The most famous archaeologist in the movies carried a bullwhip and found the key to the map room on the back of an ancient medallion.
An archaeologist from the state of Washington carries a database and the key to the secret layer on Wisaard. The acronym stands for the Washington Information System for Architectural and Archaeological Records Data.
And if you own rural or suburban property, you might find yourself facing the Wisaard.
The Wisaard is maintained by the Department of Archeology and Historic Preservation to document historic and prehistoric resources across the state, both above ground and below. For anyone contemplating building on a rural site, knowing how to avoid sensitive sites would be useful.
But in the understandable interest of protecting archaeological resources from amateur Indiana Jones impersonators, the Geographic Information System map level showing known and predicted locations is secured from public access.
The redacted map layer includes not only known sites but potential archaeological sites. It’s the predictive algorithm defining potential sites that creates a particular burden on property owners.

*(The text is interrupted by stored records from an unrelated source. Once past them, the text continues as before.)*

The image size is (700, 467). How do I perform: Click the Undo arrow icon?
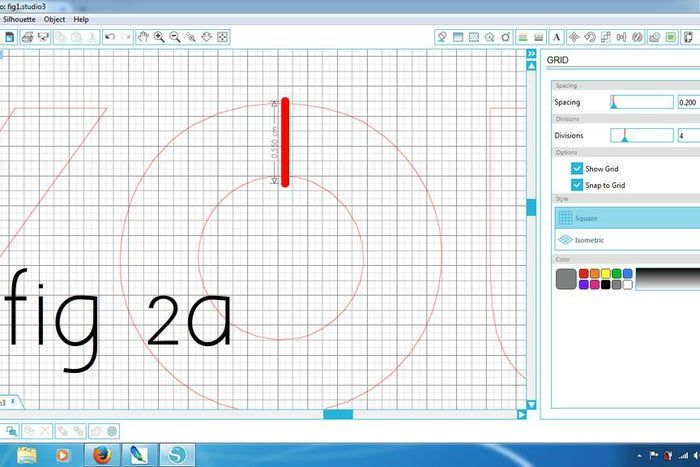[x=110, y=37]
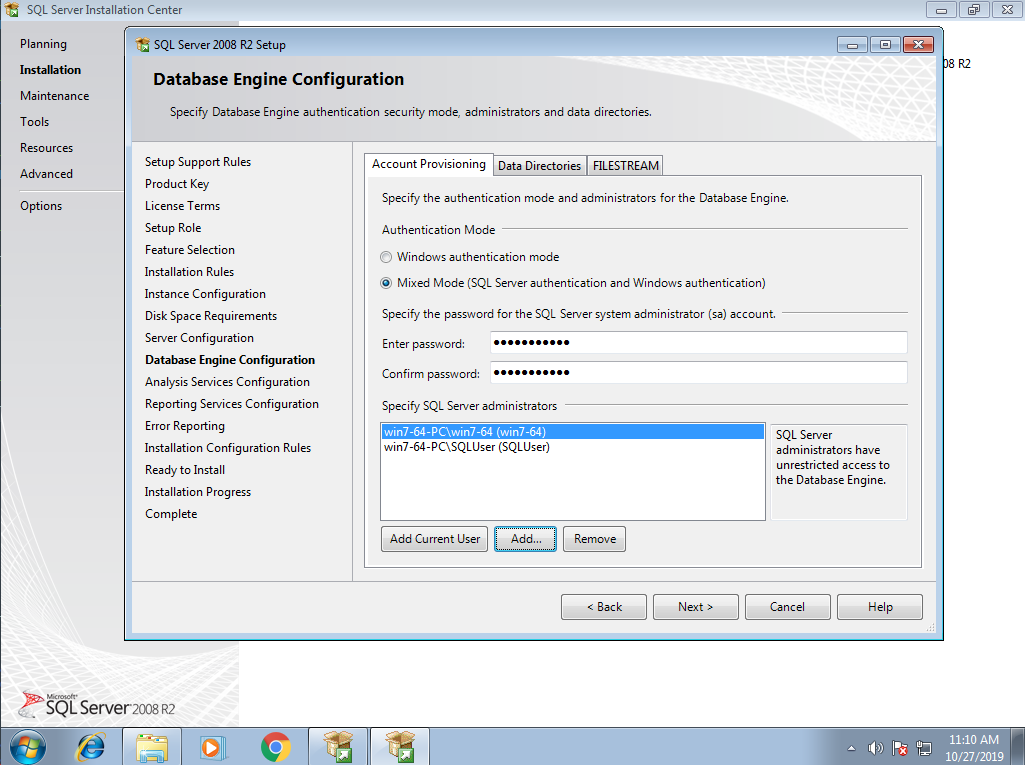Click Next to continue setup
1025x765 pixels.
click(695, 607)
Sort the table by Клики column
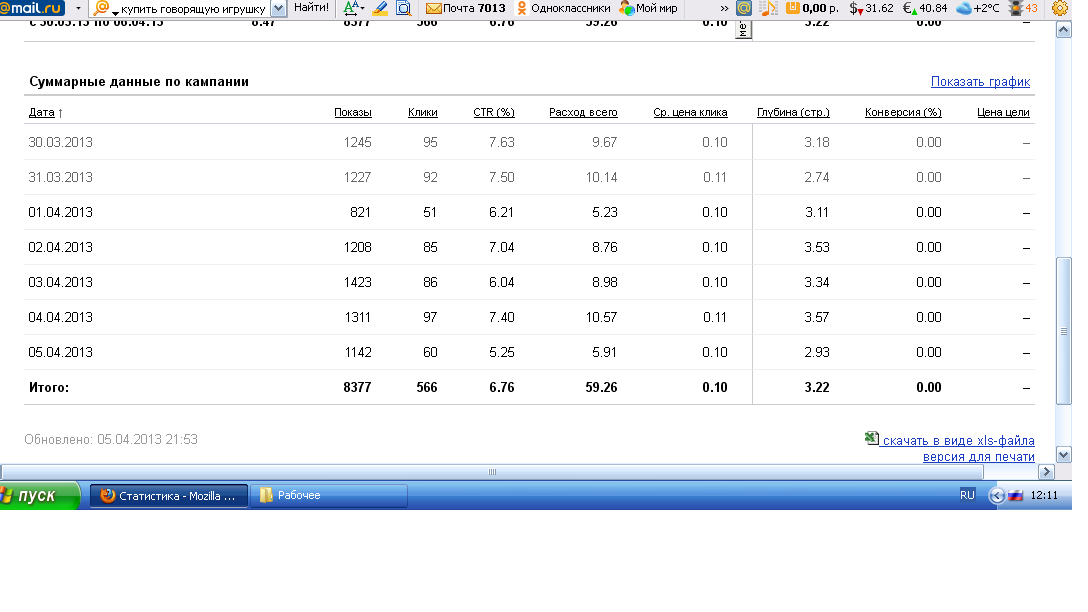The height and width of the screenshot is (612, 1088). pyautogui.click(x=422, y=112)
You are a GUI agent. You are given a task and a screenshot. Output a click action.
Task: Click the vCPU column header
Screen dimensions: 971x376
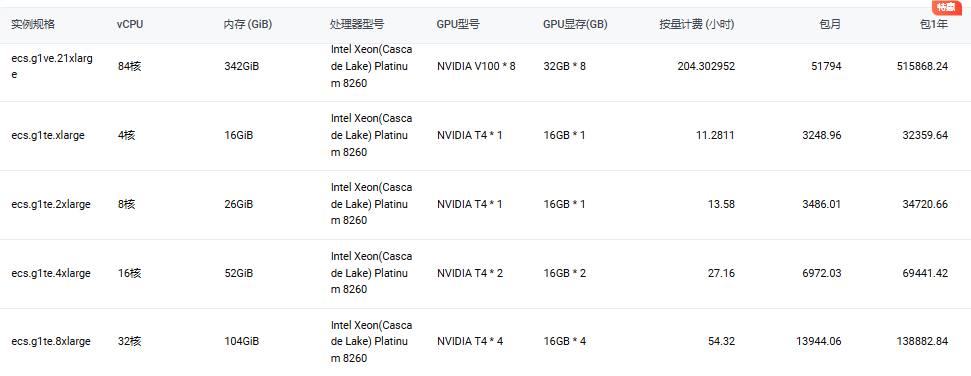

The Washington Statewide Archeology Predictive Model Report was completed June 30, 2009. It rates parcels under public and private ownership for their potential to contain subsurface artifacts of human occupation and use. The predictive model says there might be something there, prove there isn’t. It is being used to burden property owners with the cost of archaeological surveys to feed data into the Wisaard.

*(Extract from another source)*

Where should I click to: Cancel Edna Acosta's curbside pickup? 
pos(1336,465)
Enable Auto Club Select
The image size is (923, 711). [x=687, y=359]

The preservation department worked closely with tribal archaeologists to identify possible areas of archaeological interest. There’s a detailed explanation of the factors used to make the determinations.

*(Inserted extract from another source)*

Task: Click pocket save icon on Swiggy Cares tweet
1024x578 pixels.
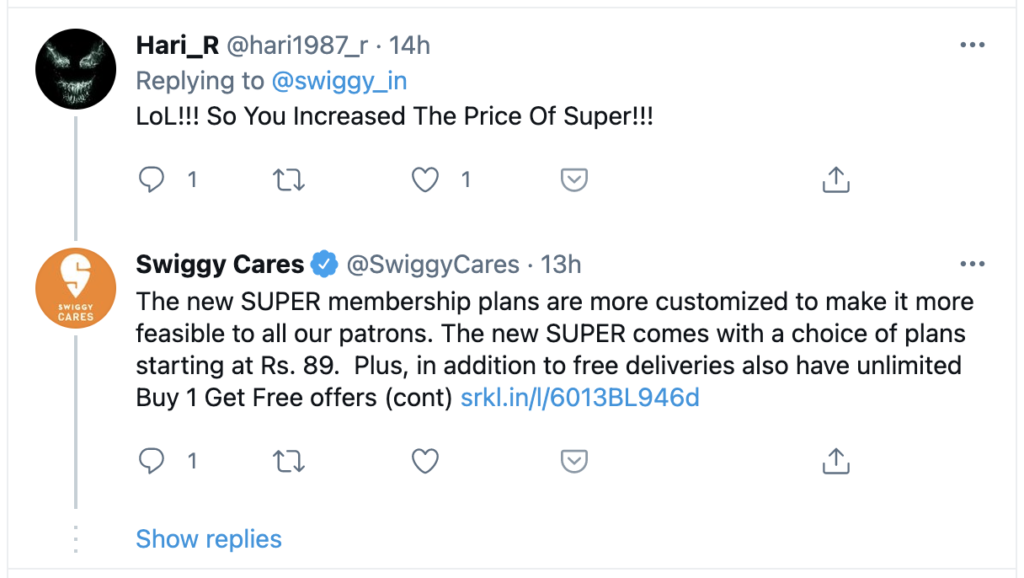Action: click(573, 461)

In summary, is it close to water, and does it look like a good place to set up camp? The same places are attractive to humans today for the same reasons.
Lee Pardini of Kettle Falls didn’t know about the Wisaard until he filed a short plat for four parcels along the Columbia River in Stevens County.
An archaeologist with preservation department introduced him to the Wisaard and implied he’d be required to pay for an archaeological survey at a cost of several thousand dollars to prove there is nothing below ground, as a condition of receiving approval for the short plat.
Pardini did his research. The law does not require owners to do surveys in advance of any disturbance of the site. The short plat was approved.
But the request for a study will pop up again in the building permit process. Building a house, adding a garage or even a new fence line on property in a zone recommended for study carries potential cost, delays and limitations.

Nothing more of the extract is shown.